(Stored data)
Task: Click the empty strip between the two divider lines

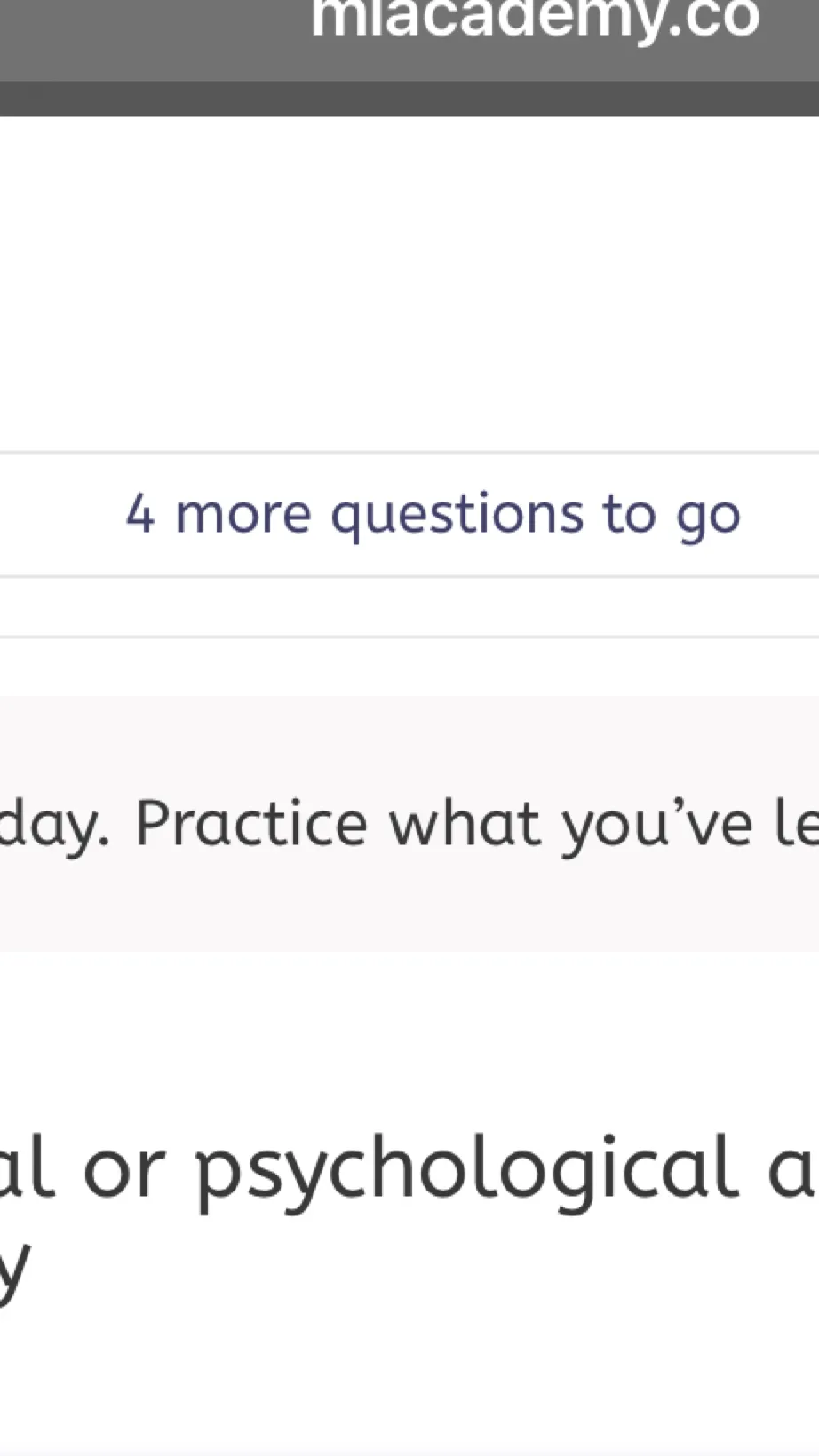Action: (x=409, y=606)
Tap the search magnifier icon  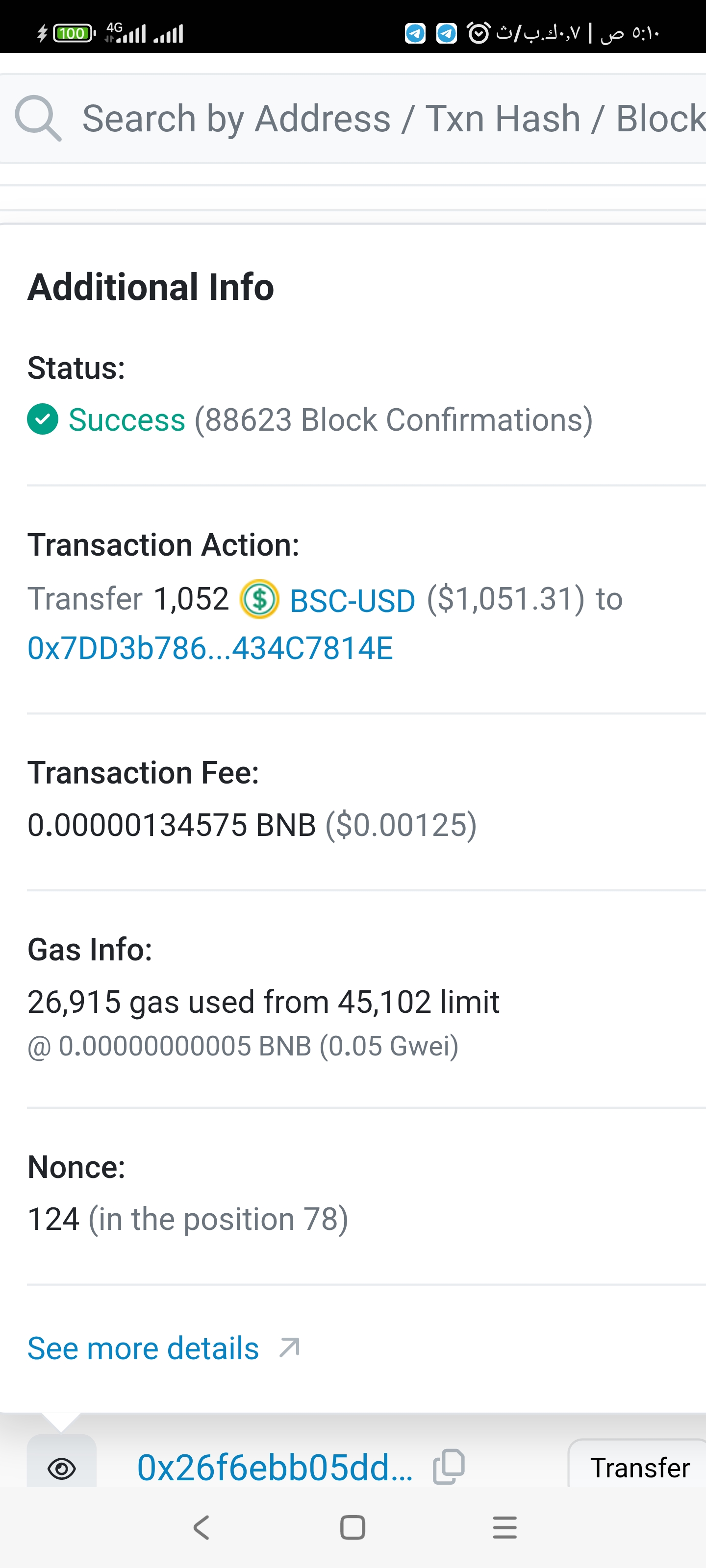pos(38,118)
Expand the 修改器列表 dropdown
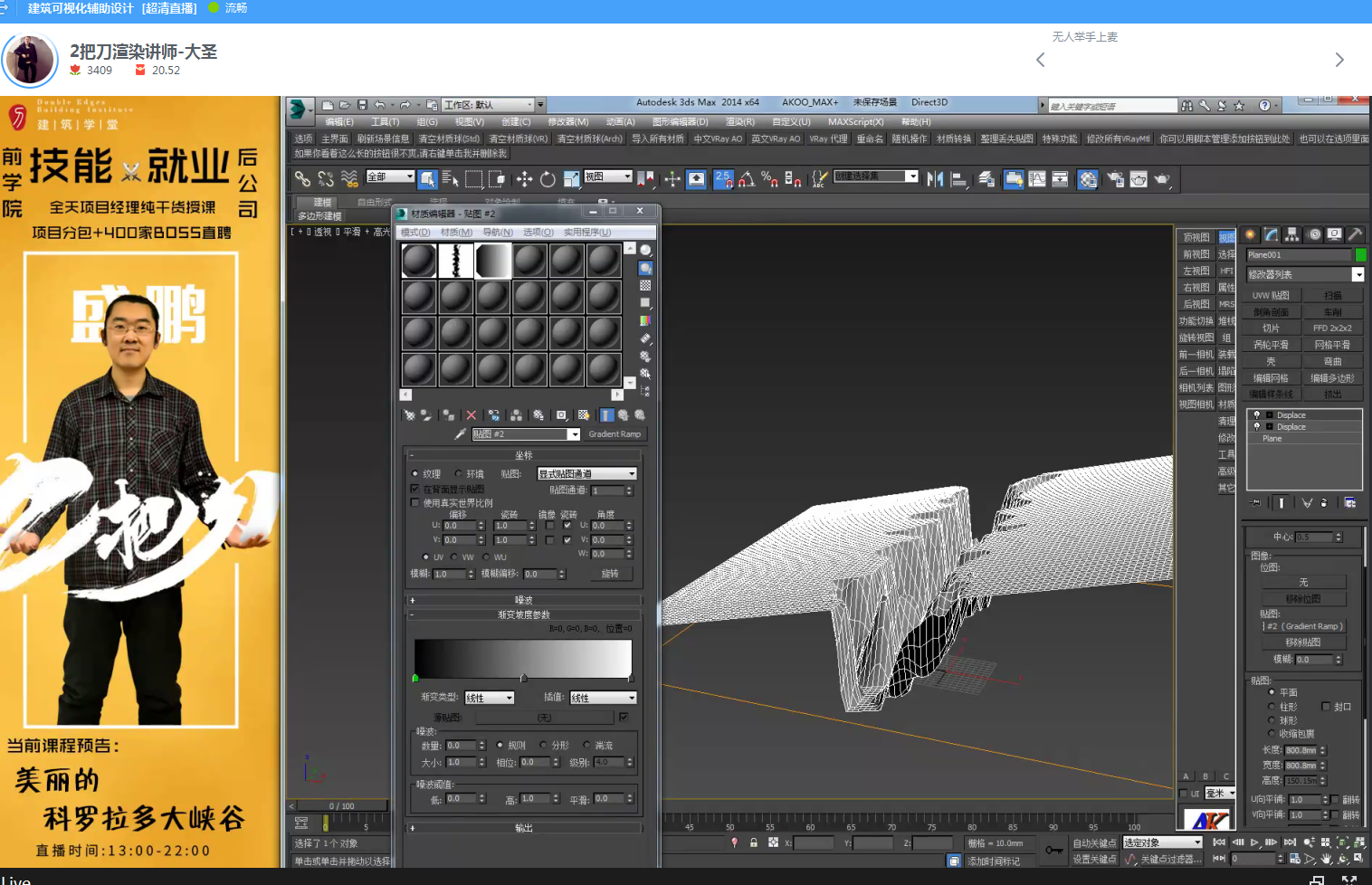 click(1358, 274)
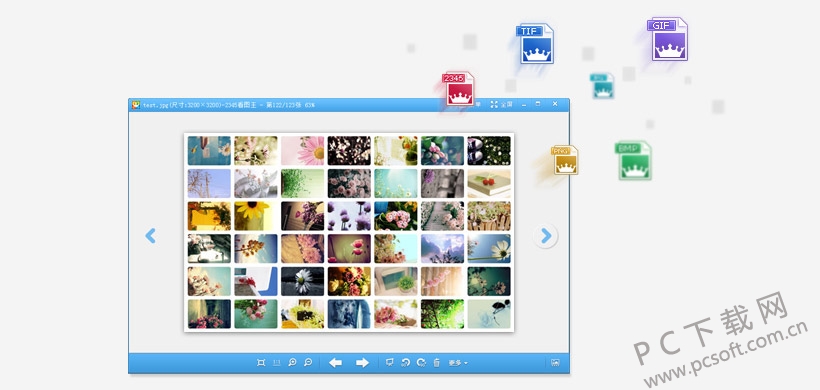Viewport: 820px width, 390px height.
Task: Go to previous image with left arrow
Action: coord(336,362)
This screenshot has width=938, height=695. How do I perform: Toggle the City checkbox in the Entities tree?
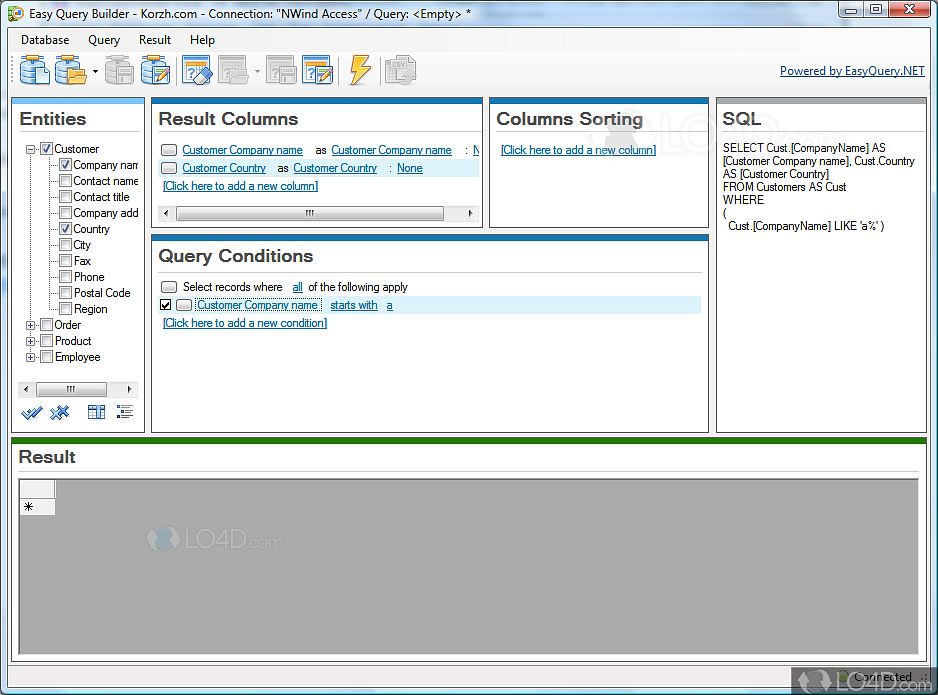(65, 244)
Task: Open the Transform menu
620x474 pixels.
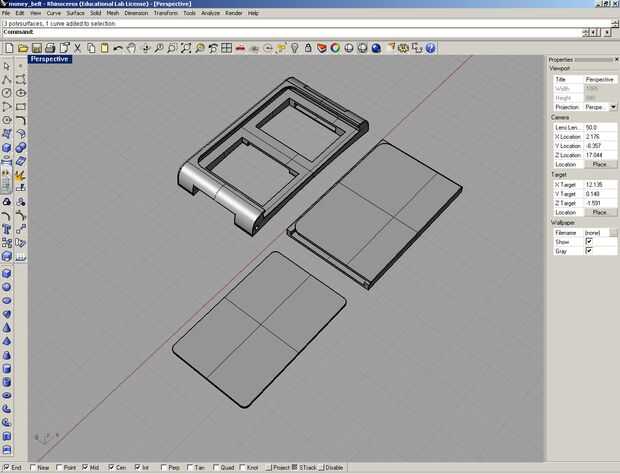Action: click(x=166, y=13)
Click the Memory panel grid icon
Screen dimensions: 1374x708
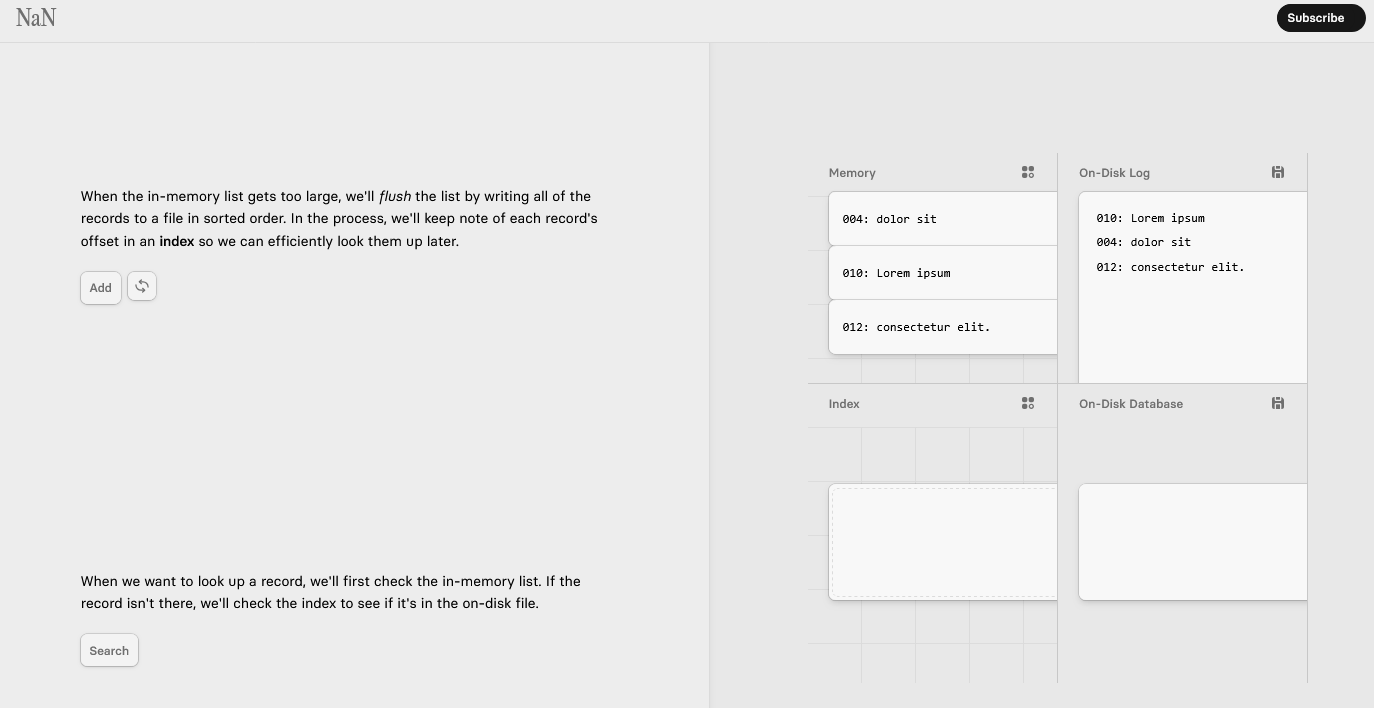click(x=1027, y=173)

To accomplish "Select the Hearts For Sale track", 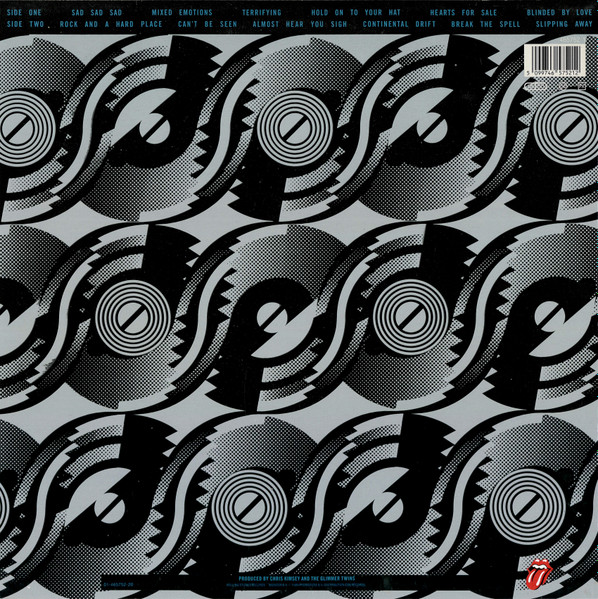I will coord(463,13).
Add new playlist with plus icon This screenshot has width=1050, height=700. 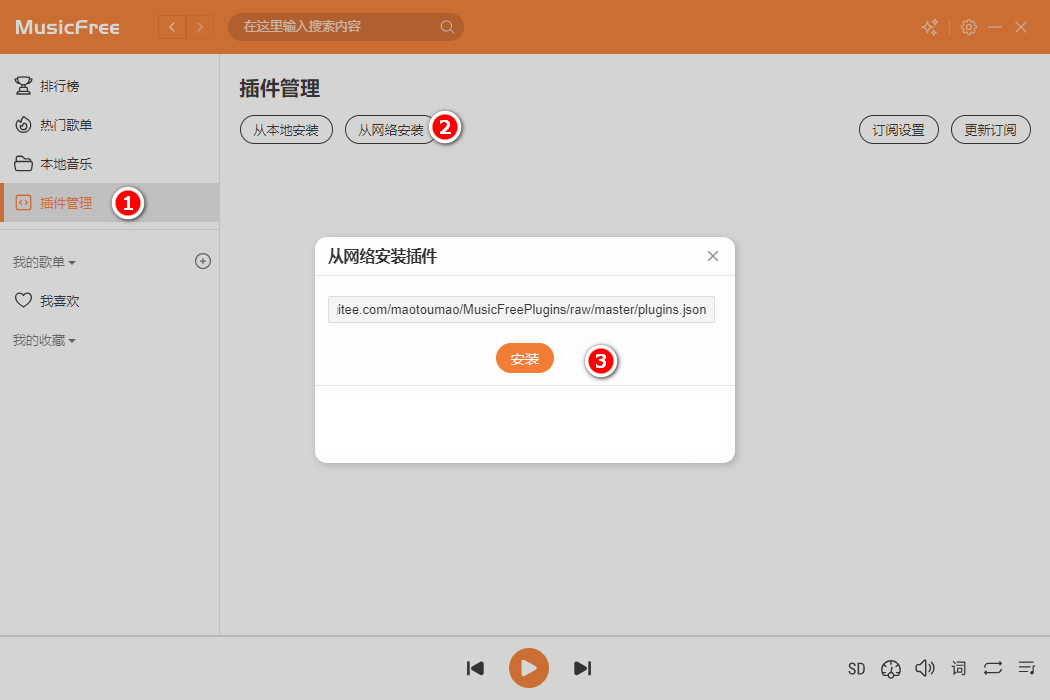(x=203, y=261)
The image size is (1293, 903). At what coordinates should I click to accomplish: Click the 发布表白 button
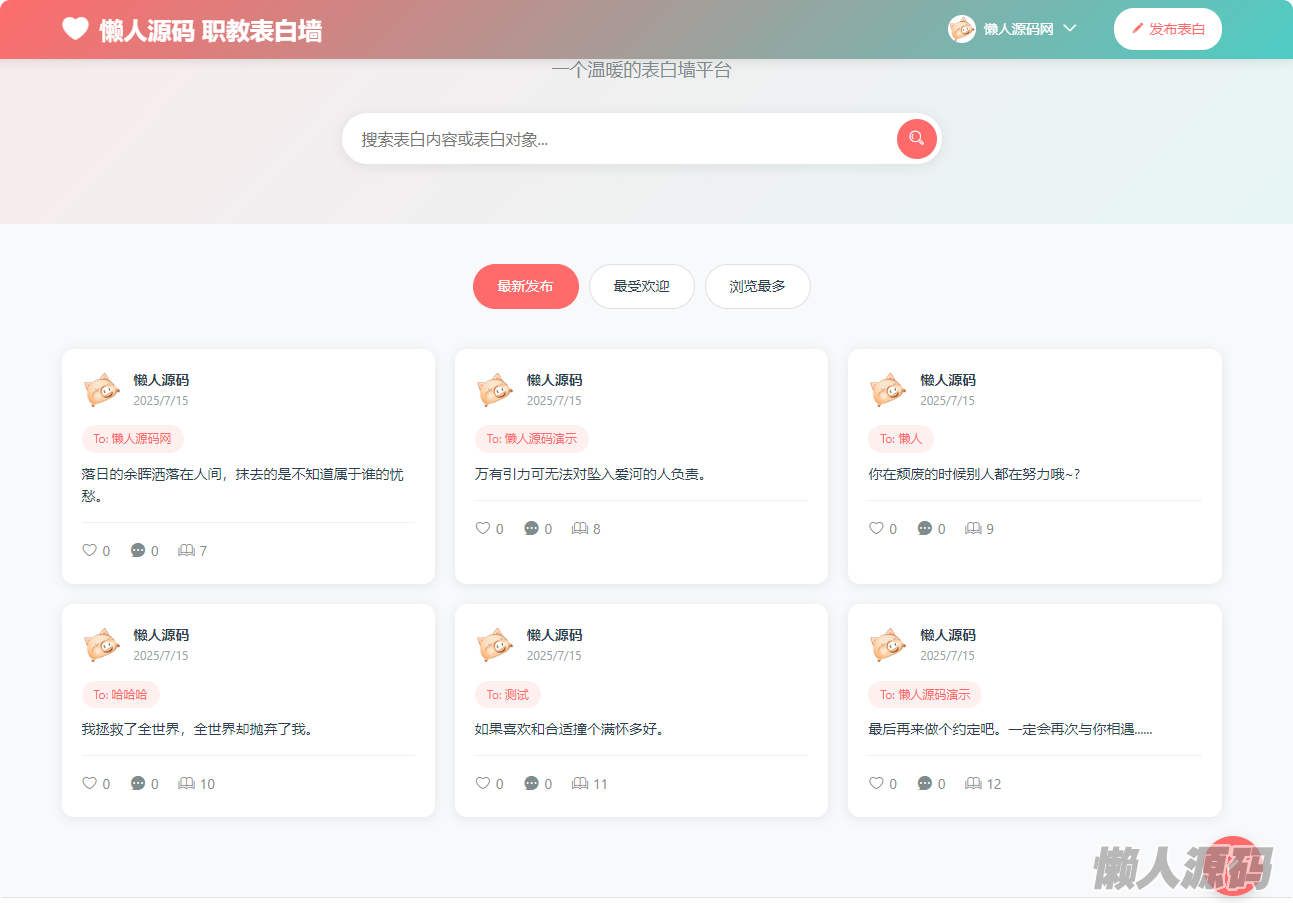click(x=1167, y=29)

_Description of the task:_ Beginning at the line that contains "The image size", give the remaining lines of the records again exactly, through the last one. Leave out pictures.

_Answer to the exercise:_
The image size is (1293, 903). At what coordinates should I click to accomplish: Click the 发布表白 button
click(x=1167, y=29)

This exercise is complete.